Systems that encourage positive waste management
To instill behavior and create change, Aizat Rafik, a Product Design and Engineering intern at Me.reka, got a chance to design a food-waste related project.
“We had to design a product that was multipurpose, modular, with a system capable of encouraging the user to throw away waste and recycle correctly, while receiving an incentive in return,” says Aizat. “Eventually, I came up with the Soptunna bin.”
For the project, Aizat considered many products, systems and interfaces. For instance, a shredder to shred organic food waste that can turn shredded organic food waste into fertilisers for local community gardens, and a system that issues incentives if users purchase fruits and vegetables grown in the community garden itself.
“From the research during this project, I found out that most people are not well-educated or informed in handling food waste correctly. That is why I created this system to make users better understand the process.” says Aizat.

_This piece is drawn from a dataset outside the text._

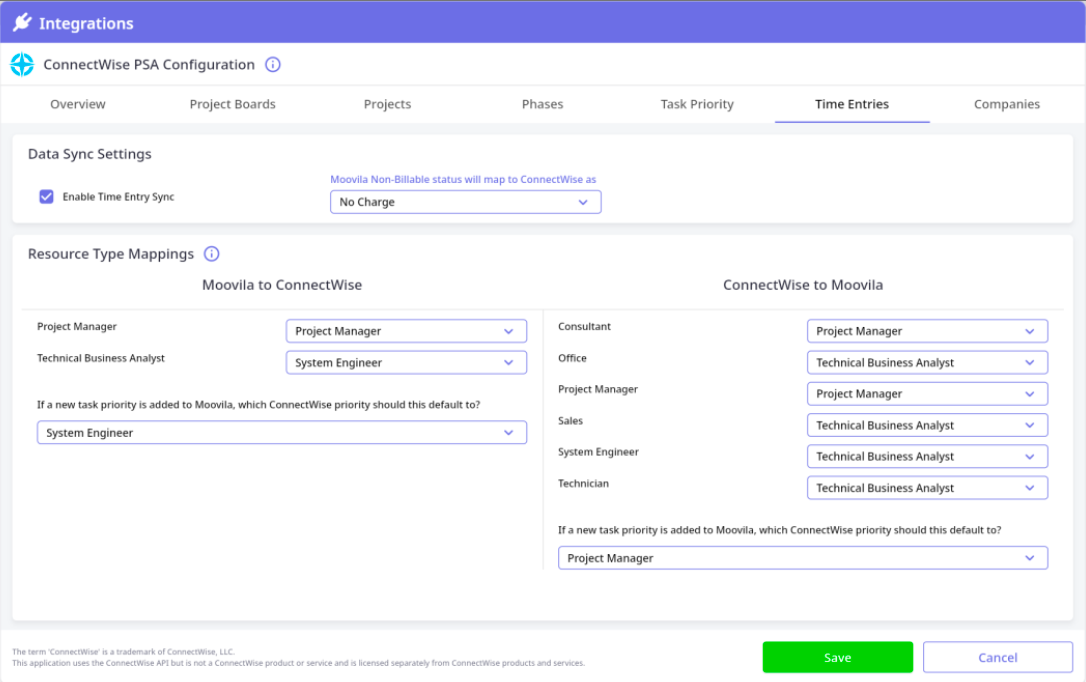Expand the Technician resource mapping dropdown
This screenshot has height=682, width=1086.
926,488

The circular economy in everyday life
At times, the circular economy is targeted towards businesses, organisations and governmental policies in light of making significant strides toward sustainable changes, though individual involvement is just as important.
“I think getting people involved in the circular economy has to be done through education and raising awareness on how we’re destroying our ecosystem without us realising it,” says Aizat. “This may prompt them to implement it in their daily lives, even if it’s something simple.”
For Faris, the concept and importance of the circular economy has to be seeded at some point in an individual’s life, coupled with positive influence from their peers and the environment to incur habitual and mindset shifts.
“That seed has to be planted somehow, whether it’s through a rude awakening or through fascination and inspiration of someone, or something,” Faris explains.
“Over time, you will develop an eye for noticing the things happening around you, and learn to think in terms of the environment. I mean, we all have to realise at some point that this is the way to move forward for our own, and the environment’s sake.”
What remains true is the notion of the circular economy as a collective goal achieved through steps over time. Without a change in mindset, we risk falling back to square one with a take-make-dispose approach in aspects of our lives.
World Environment Day urges the public to reimagine, recreate and restore in a #GenerationRestoration campaign to revive and protect our ecosystems. The circular economy, with its core principles in conscious designs to consider waste, keeping resources in the loop and most importantly, the regeneration of natural systems will drive us toward a sustainable future where the Sustainable Development Goals (SDGs) thrive.